Former Vina ace adjusts to college pitching

By Staff
Kim West, Franklin County Times
VINA – Patrick McCarley knows the advantages of attending a small school.
The former Vina ace went from one of the tiniest high schools in Alabama (61 students) to one of the smallest colleges in the U.S.
McCarley pitches and plays second base for Wabash College, a 850-student liberal arts college in Crawfordsville, Ind. that competes in Division III's North Atlantic Coast Conference.
"The coach there was Tom Flynn, and he coached at Sewanee in Tennesse. He started hearing about me a couple years before my senior year. He talked to me more than the other coaches and reminded me a lot of my high school coach (Greg Hamilton)," said McCarley. "Wabash is a good prep school for graduate school, and I think one in eight graduates are either a president or CEO now."

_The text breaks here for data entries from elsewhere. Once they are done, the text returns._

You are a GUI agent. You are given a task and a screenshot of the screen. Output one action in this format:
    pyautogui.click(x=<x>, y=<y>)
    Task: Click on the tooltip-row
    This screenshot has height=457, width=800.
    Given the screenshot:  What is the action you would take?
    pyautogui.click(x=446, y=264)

After switching majors his first two years at Wabash, McCarley, a junior righthander, has settled on a political science and rhetoric double-major.
"I decided my major when I got there. I started out majoring in chemistry pre-med for one year. When I started my sophomore year, I was a secondary education and math major," McCarley said. "I took 20 hours a semester for five semesters, and then I had a meeting with our dean at the end of my sophomore year and I had to declare a major."

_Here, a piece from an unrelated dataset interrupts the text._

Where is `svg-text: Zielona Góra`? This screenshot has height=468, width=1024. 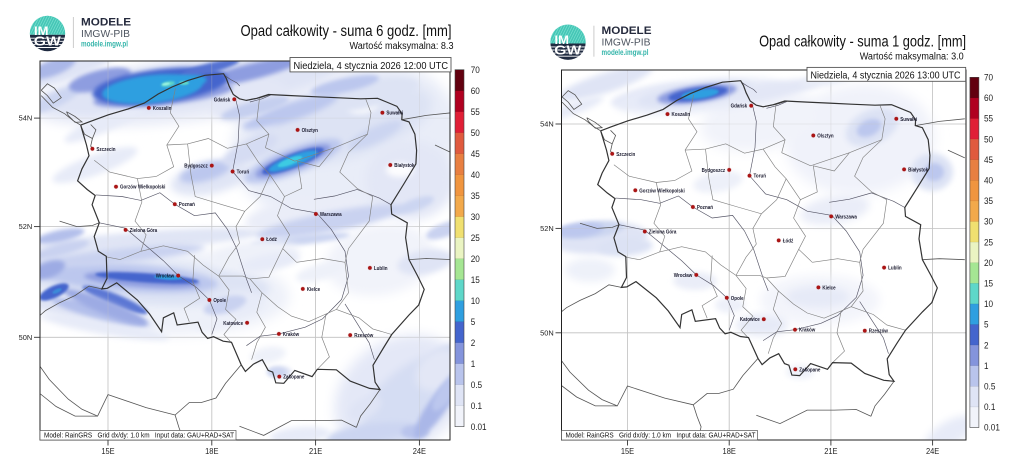 svg-text: Zielona Góra is located at coordinates (144, 231).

After graduation, McCarley plans to attend law school at Northwestern, Indiana or Alabama.
"The plan is to practice criminal law in the Indy (Indianapolis) or Chicago area, where I would try cases in the courtroom. Hopefully, after a few years, I'll work my way into politics." McCarley said. "I'm not comfortable with the cold weather, so if I get into politics, I'd want to come back to Alabama. There's a lot of things here that I'd like to help change."

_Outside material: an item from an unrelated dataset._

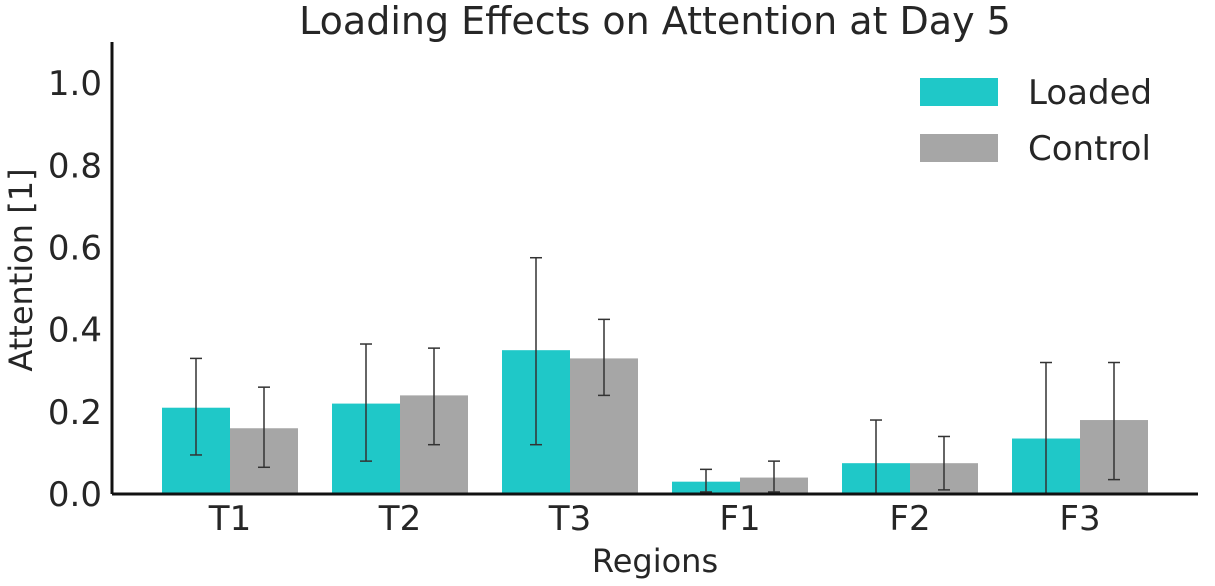  I want to click on legend-label-control: Control, so click(1090, 149).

McCarley is the only player from the South on the Wabash roster, which has 31 players who mostly hail from Indiana or Illinois. McCarley faced another change when he arrived as a freshman when he had to change his pitching motion.
"Once I got to college, they had to change a lot about the way I pitched. The first day of practice, the coaches were kind of shocked because of how I threw," McCarley said. "The coach said it was the ugliest windup he'd ever seen and compared it to something he'd seen on an old ESPN Classic game, like the windup Whitey Ford used. With my old windup, I would take my hands over my head and use a high leg kick. My shoulder dipped, and I would drop my arm down where my hand would almost touch the ground."
McCarley said it took a long time to break his high school pitching style.
"In high school we relied on a heavy fastball, but all the college guys can hit heavy fastballs," McCarley said. "I throw a slider now, instead of curveball, and a splitter. I have better control and my pitches dance now. I'm a better college-style pitcher now, but it took two years' worth of practicing mechanics to unlearn 15 years of pitching."
McCarley spent most of his sophomore season as a closer, although he prefers being a starting pitcher.
"I was a closer and that was the hardest thing I've ever done, because one bad pitch can ruin your season," McCarley said. "I'm more comfortable as a starting pitcher because I have more control. The closer has to be able to turn it on in a heartbeat – it takes me a while to get going, but I get stronger as the game goes on."
Despite lettering in four sports at Vina, McCarley said baseball has always been his favorite sport.
"It's the first sport I played, and the first one I noticed I was learning to be good at. There's something about pitching … that day when you're on, you feel really powerful," said McCarley, whose younger brother, Morgan, is a sophomore pitcher at Vina. "I hated basketball, but I played so I could convince some of players to play baseball. When you're in a small school, you have to make sure everyone is playing – it's give and take, and I'm glad I played different sports looking back."
McCarley said sports played a prominent role during his high schools years.
"Pretty much all my memories are from athletics. The best one would be a game we had against Shoals Christian where we had to win it to make state playoffs, and they had never lost an area game. We beat them and put ourselves into the position of being in the state playoffs (in 2004). And Vina made it again the next year after I left," McCarley said. "I think the biggest thing about Vina that has been overlooked is the graduation rate, which I didn't appreciate until I got to college. For a couple of years, I think it was the only school in the county that graduated 100 percent, and a lot of that has to do with the faculty and the principal – they're doing a really great job."